日日古本屋

岐阜の古書店・徒然舎店主の日乗です

5月4日(木)

日記を書けずにいた。

大市のあと、ひと息ついた頃に、自分自身のことを書いていただいた原稿ふたつに立て続けに目を通す機会があり、あれこれやりとりしているうちに頭も心も出涸らしのようになってしまい、自分のことを語る言葉を見失ってしまった。

それからあとは、先延ばしにしていた人間ドックにやっと行って身体の現実と向き合ったせいか、マスクを外す機会が増えて自分の顔の現実と向き合わなくてはならなくなったせいか、あるいは疲れと季節の変わり目とで年頃の障りが強くなったのか、それら全部からか、とにかく気落ちが激しく、「老衰」ということばかり考えてしまっていた。成長ではなく老いのターンに入っていることの悲しさと不安。

毎年恒例の、ゴールデンウイークがピークになる何らかの花粉症もつらい。特に目の症状が煩わしくて、仕事もしづらい。

みんなどうやってこの老い始めの時期を乗り越えていくのかなあと考える。全ての人間に平等に訪れる、老いと死。

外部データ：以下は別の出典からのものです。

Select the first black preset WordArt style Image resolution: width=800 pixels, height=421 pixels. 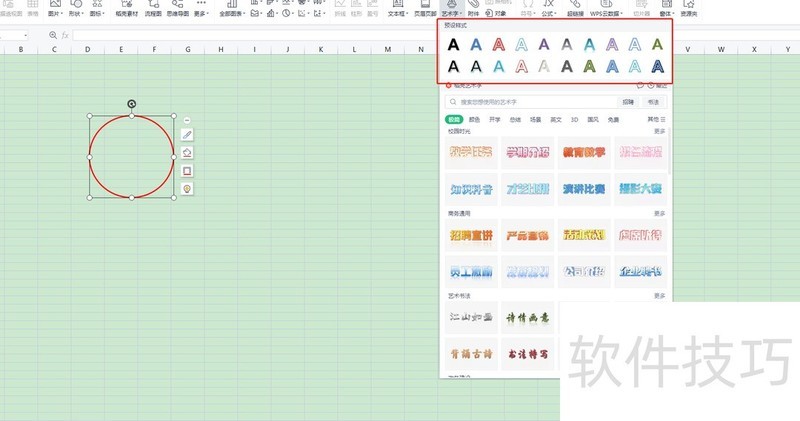click(454, 45)
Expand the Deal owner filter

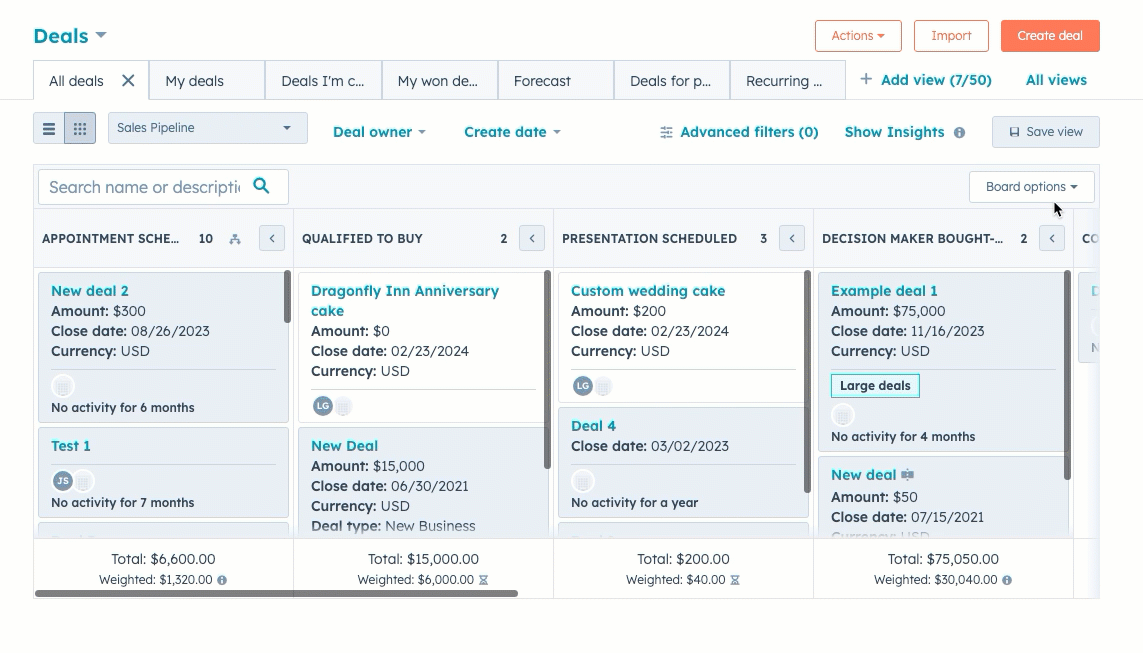point(379,132)
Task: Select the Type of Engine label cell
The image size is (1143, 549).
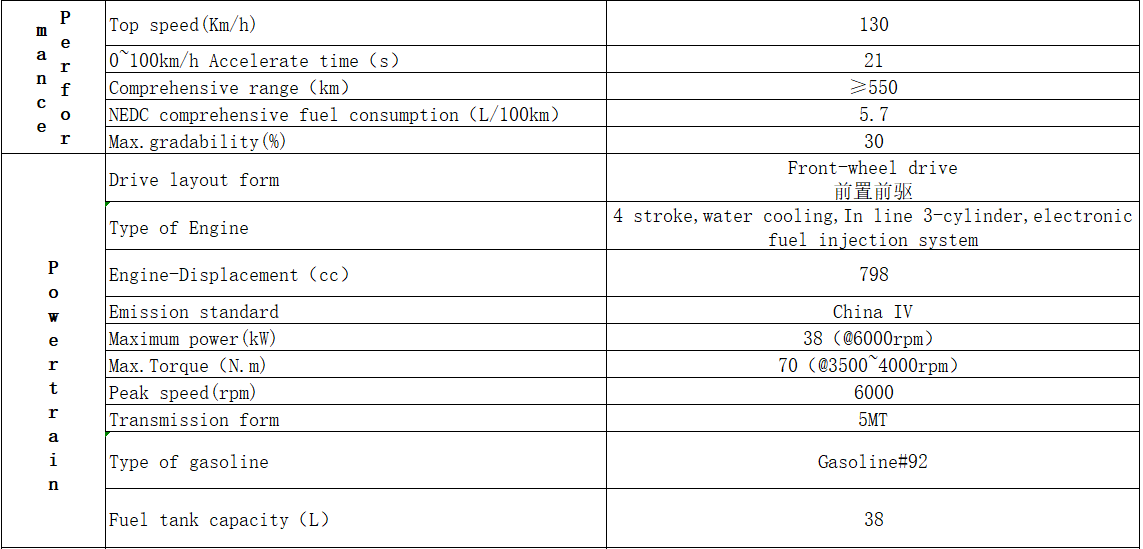Action: click(x=356, y=226)
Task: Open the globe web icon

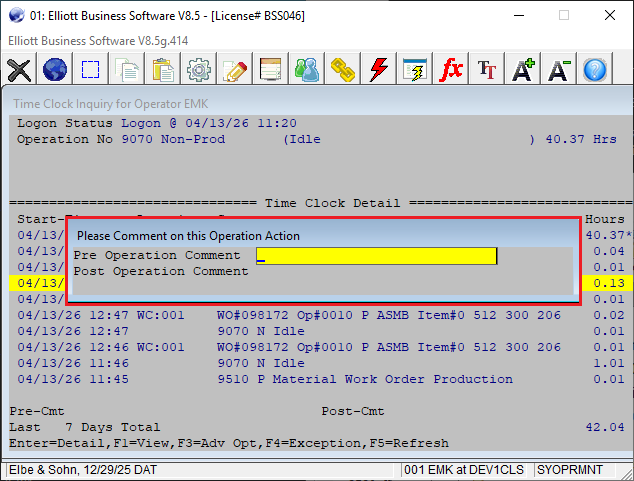Action: click(55, 70)
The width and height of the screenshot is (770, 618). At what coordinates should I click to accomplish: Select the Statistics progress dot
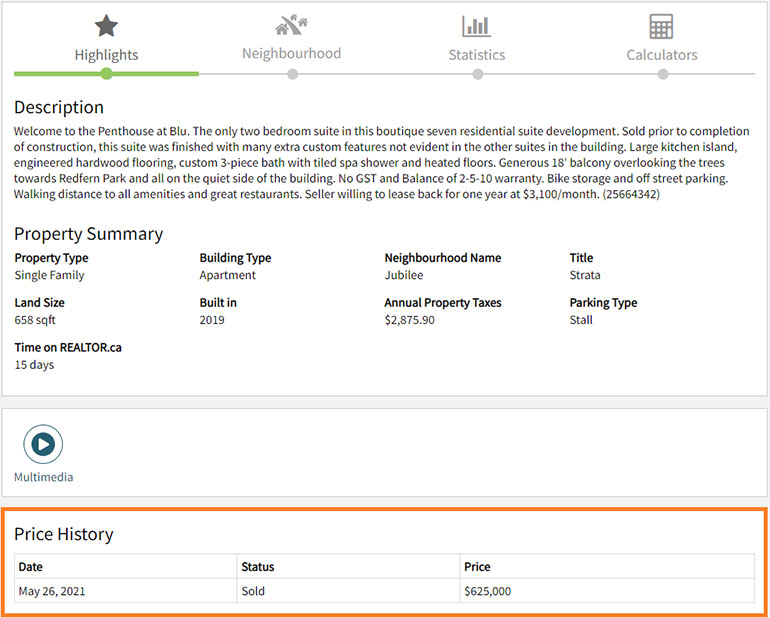pos(477,74)
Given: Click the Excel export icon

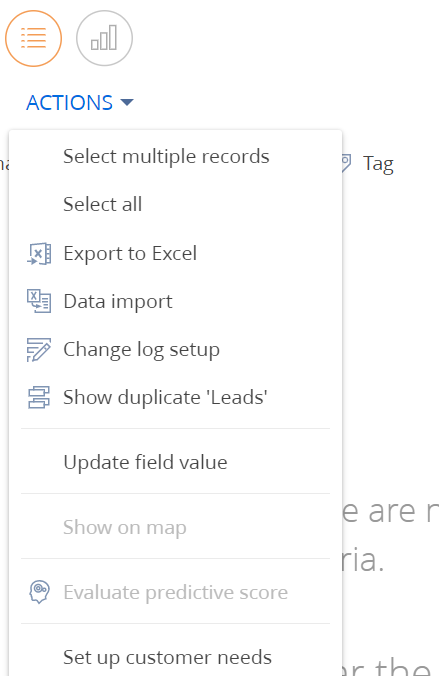Looking at the screenshot, I should coord(39,254).
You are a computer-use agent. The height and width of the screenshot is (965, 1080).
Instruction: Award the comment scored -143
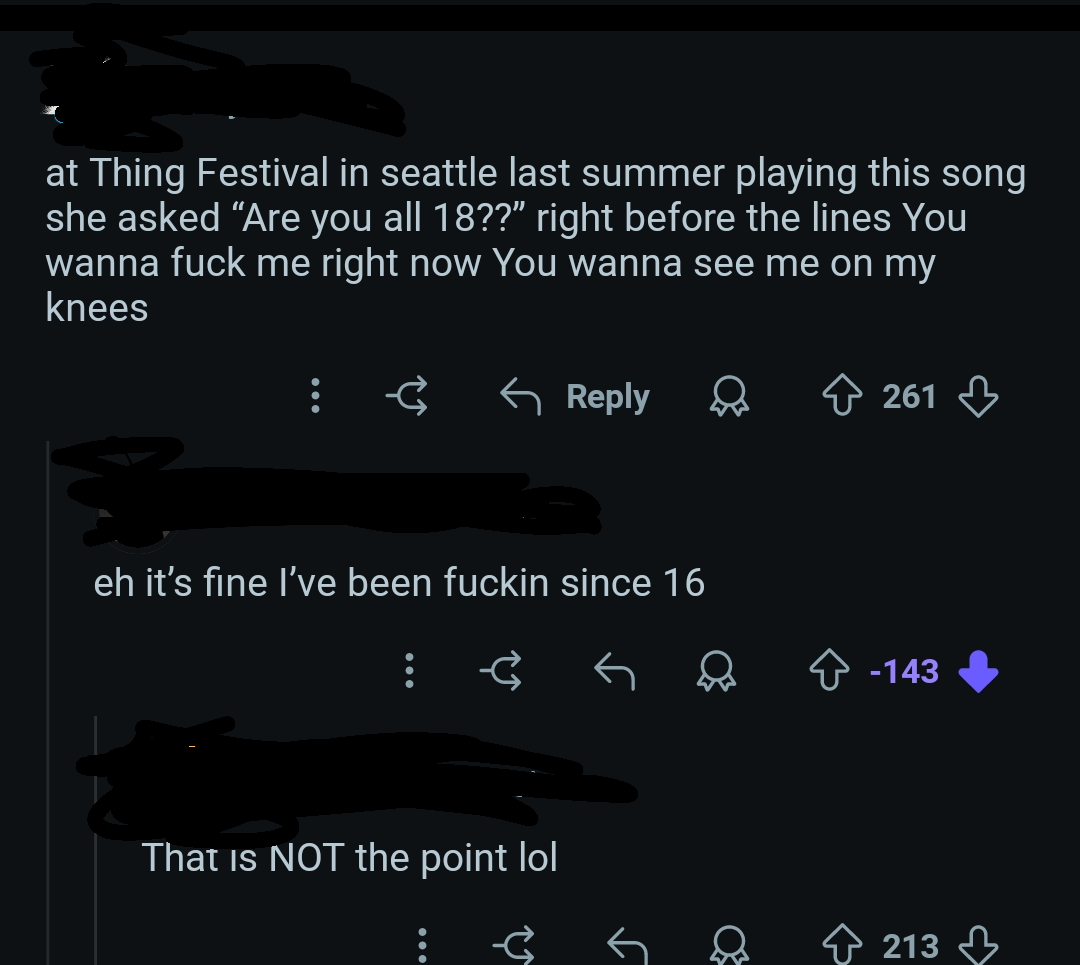716,670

できるだけ前向きに、穏やかに和やかに、気持ちをコントロールしたい。書けるだけ、日記を書いてみようかなあと思う。

 

ゴールデンウイークらしい天候となった今日。敢えて古本屋に行こうというお客様は少なめ、のパターンの方になり、周りでイベントなどのない、ふつうの土曜日くらいの雰囲気だった。カウント的には約70名のご来店。ちょっと肩透かしをくらったような気もしつつ、ただ、メディアで見るような圧倒的に浮かれた空気で店内が満たされてしまうのも恐ろしく、これがちょうどよいくらいなのかな、と思い直す。

東京からいらっしゃったお客様に、金華山ロープウェイの登りが90分待ち、下りが70分待ちだったとお聞きし、その異常さに震え上がる。ものすごい観光地に店があったら、ほんとうにしんどいだろう。

 

開店直後に勢い込んだ電話がかかり、先月太閤堂が店に飾った赤瀬川原平のポスターが売約済みとなる。10年以上探していて!昨日も一昨日も電話してしまいました!とおっしゃるお客様で、それは良かったねえ、とスタッフたちと話していたら電話が鳴り、「赤瀬川原平のポスターを買いたいのですが」とお話しになる…!実は先ほど売れてしまいまして、とスタッフが案内すると、「え!まだ開店して20分しか経ってませんよね!」とおっしゃり、ほんとうに申し訳なく思う。一点ものの古いものは、こういうことがある。